REI told Modern Retail in responses to questions about the bike shop safety concerns that the “safety and well-being of our employees, customers and members are top priorities.”

“At REI, we’re committed to maintaining consistent safety and working conditions across our operations and follow all applicable state and federal safety laws to ensure a secure and safe environment for everyone,” a company representative said in an email.

Safety concerns

The OSHA citation stemmed from an anonymous complaint filed over the winter and a subsequent OSHA site visit in February 2024. Harris, a shop technician who has worked for REI for about five years, said workers melt plastic and wax while repairing skis. In peak season, they may be doing this for eight to 15 pairs of skis a day. The shop is two stories underground — subway level — with no windows or ventilation.

Workers of their own volition obtained half-face respirators sold by a ski company vendor to help protect them from inhaling any particles or chemicals. But Harris said REI had no written policy for their use. Instead, the policy suggested voluntary use of N95 masks. After the OSHA visit in February, workers were given a short training and asked to sign off that they were trained, but they declined, Harris said.

“None of us felt like it was adequate in terms of the training or protection. Those masks are only rated for particulate [microscopic particles]. They’re not rated for fumes at all,” Harris said.

The issue of chemical compounds is unique to a manual labor role like the ones at REI’s repair shops. But other types of safety concerns are pressing issues for retail workers.

Theatro CMO Kimberley Drobny said the findings in its latest retail survey indicate how widespread safety concerns are among frontline workers. Overarching concerns among the more than 600 workers surveyed include aggressive customers or emergency situations like fire or medical crises. They underscore that workers overall want to have more proactive interaction and conversation with employers, Drobny said. 

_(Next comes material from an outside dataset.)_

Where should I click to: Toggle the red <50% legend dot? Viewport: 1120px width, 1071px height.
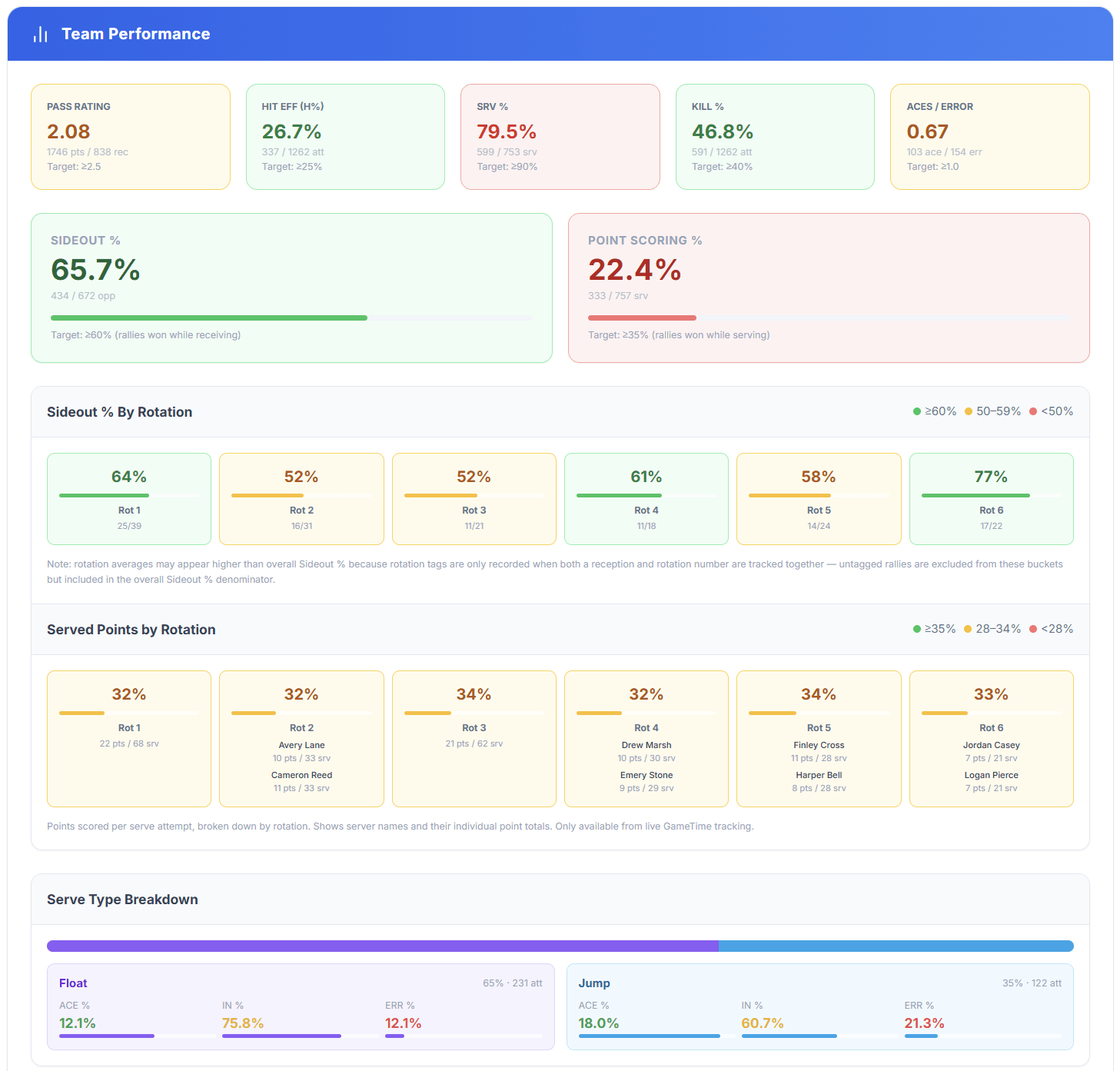pos(1032,411)
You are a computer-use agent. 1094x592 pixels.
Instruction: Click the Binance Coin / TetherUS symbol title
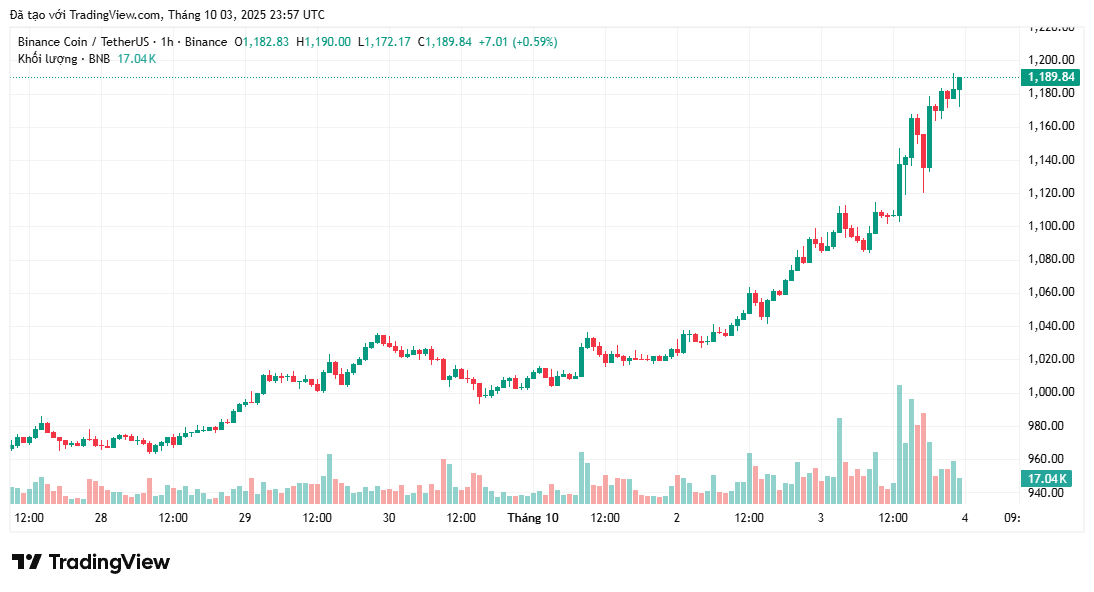[83, 42]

“Employees would like to be part of the decision-making or at least asked what they need to feel safe,” she said. “The higher you go in an organization, you sometimes lose touch with what reality is and what these front-line workers are maybe dealing with,” Drobny said.

Ongoing negotiations

REI’s Harris said that while the respirator policy is a sign of positive momentum, she’s disappointed that REI fought to lower its fine as part of its settlement agreement. The original fee was nearly $7,000.

Harris wonders what the deal will mean in practice. Come ski season, she wonders if there will be an opportunity for employees to get their respirators fit tested. Harris said she would also like to see REI conduct air quality testing in the shop when the materials are being melted so there is a better sense of what the risks may be.

There’s also the matter of what happens at the bargaining table. Harris said SoHo REI workers, unionized with the RWDSU, want to see health and safety considerations, like respirator fitting, locked into their contract but that hasn’t been agreed to.

“We’ve come to the table with outlines — talking about our shop employees specifically so we can get that health and safety training,” she said. “They’ve rejected that as well.”

REI told Modern Retail it is committed to negotiating in good faith with stores that have chosen union representation. “The collective bargaining process — especially when negotiating a first contract — can be lengthy,” the statement said. “Both parties have been engaged in numerous negotiations and have reached tentative agreements on various topics — including safety. We remain steadfast in our commitment to this process and to finding a mutually beneficial agreement with our stores that have chosen union representation.”